# start of QUOTED TEXT

Thread overview
std.random2
Jan 08, 2013
ixid
Jan 08, 2013
H. S. Teoh
Jan 08, 2013
monarch_dodra
Jan 08, 2013
Dmitry Olshansky
Jan 09, 2013
Fawzi Mohamed
January 08, 2013
Hello all,

Following discussion on the pull request adding normal random number generation to std.random [ https://github.com/D-Programming-Language/phobos/pull/1029 ], some issues were raised which are best discussed with the whole community.

The heart of this is the design of pseudo-random number generators (PRNGs) in Phobos.  Currently these are implemented as value types, which has a number of unpleasant effects:

   -- They're expensive to pass around (some PRNGs have a size of a MB or more)

   -- Passing by value is statistically unsafe, as it can result in identical
      random sequences being generated in different parts of the code.  This
      already affects at least one part of std.random itself: see,
      http://d.puremagic.com/issues/show_bug.cgi?id=8247
      http://forum.dlang.org/thread/oiczxzkzxketxitncghl@forum.dlang.org

   -- Simply passing by reference isn't an adequate solution, as there will be
      cases (as with RandomSample, detailed in bug 8247) where you have to
      store the RNG.  Storing e.g. a pointer or reference would be unsafe; the
      only adequate solution is that PRNGs be (safe) reference types.

monarch_dodra did some work on this which was set aside in the short term because it would (unavoidably) be a breaking change [ https://github.com/D-Programming-Language/phobos/pull/893 ].  To avoid this, the proposed solution is to create a std.random2.

However, these issues seem to me to have broader implications for the design of random-number functionality in Phobos, so if we're going to do a std.random2, it's worth mapping them out so as to get them right.

The most obvious (to me) is that these issues which apply to PRNGs apply equally well to random number distributions.  For example the Ziggurat algorithm requires storing several hundred constants, so passing by value is expensive; and several different algorithms generate and store multiple random variates at a time, so copying/passing by value will result in unintended correlations in sequences of variates.

This has further implications if for example we want to create a VariateGenerator (or perhaps in D-ish terms, a VariateRange) which couples a random distribution with a PRNG -- this is unlikely to work unless both the random distribution and the PRNG are reference types.

Finally, there are more general issues about how new functionality should be implemented.  C++11 is given as a model in the std.random documentation, but this is clearly a guide rather than something to copy blindly -- existing functions and structs already deviate from it in ways that reflect D's preference for ranges and its superior generics.  We need a clear picture of how to do this for functionality that has not yet been implemented.

For example: in the case of random distributions, the current example of uniform() offers only a function interface and therefore little guidance about how to create struct implementations for more complex algorithms which require persistent storage (e.g. Ziggurat or Box-Muller).  Should they follow C++11/Boost.Random in returning variates via opCall, or should they be coupled with a PRNG at construction time (as with RandomSample) and implement a range of variates?

# end of QUOTED TEXT

■ **INSTRUCTION A**: According to the std.random2 thread, how are the pseudo-random number generators in Phobos currently implemented?
■ **INSTRUCTION B**: Please go on with the std.random2 thread post, starting after its last sentence.
The listing after this plays no part here.

# start of DATA

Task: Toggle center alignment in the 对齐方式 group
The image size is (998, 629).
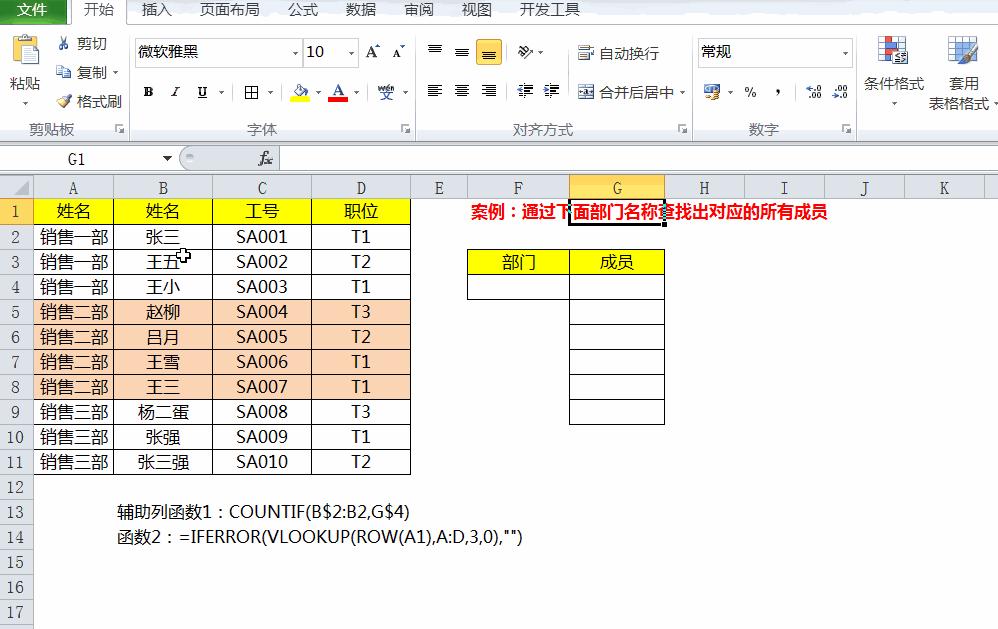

# end of DATA

■ **REPLY A**: As value types.

■ **REPLY B**:
My inclination here is to take some time to map out the different interface/design options and to present the choices to the community for review as a precursor to creating a std.random2.  It seems the only really sensible choice to ensure that we get a good future-proof design.

What does everyone think?

Best wishes,

    -- Joe
January 08, 2013
On Tuesday, 8 January 2013 at 17:52:24 UTC, Joseph Rushton Wakeling wrote:
> Hello all,
>
> Following discussion on the pull request adding normal random number generation to std.random [ https://github.com/D-Programming-Language/phobos/pull/1029 ], some issues were raised which are best discussed with the whole community.
>
> The heart of this is the design of pseudo-random number generators (PRNGs) in Phobos.  Currently these are implemented as value types, which has a number of unpleasant effects:
>
>    -- They're expensive to pass around (some PRNGs have a size of a MB or more)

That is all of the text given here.